Я не была уверена в одобрении издателей или читателей, но решила: пора приступать. Это будет моя следующая книга.
Сев за стол и взяв лист бумаги, в мерцающем свете единственной свечи я обмакнула перо в чернильницу. И начала писать «Джейн Эйр».
ГЛАВА ТРИНАДЦАТАЯ
Первые главы «Джейн Эйр» поспешно переносились на бумагу. Следующие пять недель, ожидая, когда отец пойдет на поправку, я трудилась дни напролет и почти все ночи. Впервые в жизни я говорила от лица женщины, и это казалось таким правильным!
Ощущение предельной изоляции и одиночества, которое я испытала, будучи гувернанткой, я вложила в описание детства Джейн в Гейтсхэде, нелюбимой и ненужной Ридам девочки. Я воссоздала свою жизнь в Школе дочерей духовенства и возродила воспоминание о своей нежной, терпеливой сестре Марии в образе ангелоподобной, но обреченной Элен Бернс, подруги Джейн. Возможно, именно личная природа этих воспоминаний, скрепленных неистовой яростью и горем из-за смерти сестер, и заставила меня работать над романом с таким рвением, какого я не прилагала ни к одной своей ранней литературной попытке. Я писала в горячке; писала, словно от этого зависела моя жизнь; писала, пылко изливая давно сдерживаемые чувства, которые терзали мою душу много лет. Каждое слово казалось беспредельно искренним и подлинным — да так оно и было, ведь меня вдохновляли факты, — будто мне диктовал некий сверхъестественный, волшебный голос.
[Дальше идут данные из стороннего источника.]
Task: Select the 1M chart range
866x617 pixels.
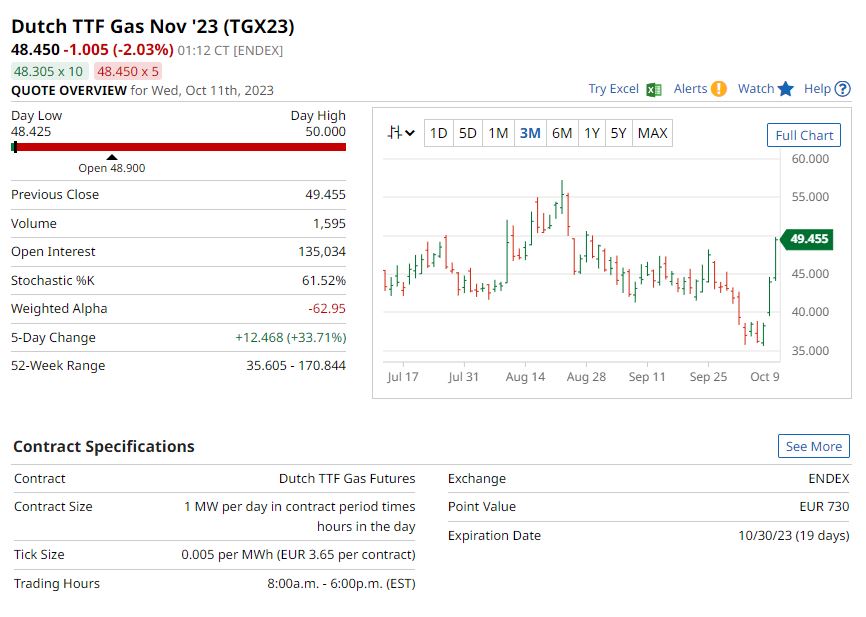Action: 498,133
Пока я занималась романом, здоровье и зрение отца, к моей радости и облегчению, улучшались с каждым днем. Хирург выражал удовлетворение исходом операции и уверял нас, что папа сможет видеть одним глазом совершенно отчетливо и вскоре снова будет читать и писать.
Мы приехали домой в конце сентября, полные надежд. Два месяца спустя папа чувствовал себя настолько хорошо, что смог вернуться к исполнению своих обязанностей. Тем временем я продолжала лихорадочно писать. Другие воспоминания и случаи из моего настоящего и прошлого тоже отыскали дорогу в роман. Торнфилд-холл стал чем-то средним между Норт-Лис-холлом и Райдингсом, домом детства Эллен. Моя любовь к чердакам и их загадочным обитателям стала центральной темой, украшенной историями о Вест-Индии — их рассказывала мне подруга из Школы дочерей духовенства, Мелани Хейн, некогда обитавшая в тех экзотических краях.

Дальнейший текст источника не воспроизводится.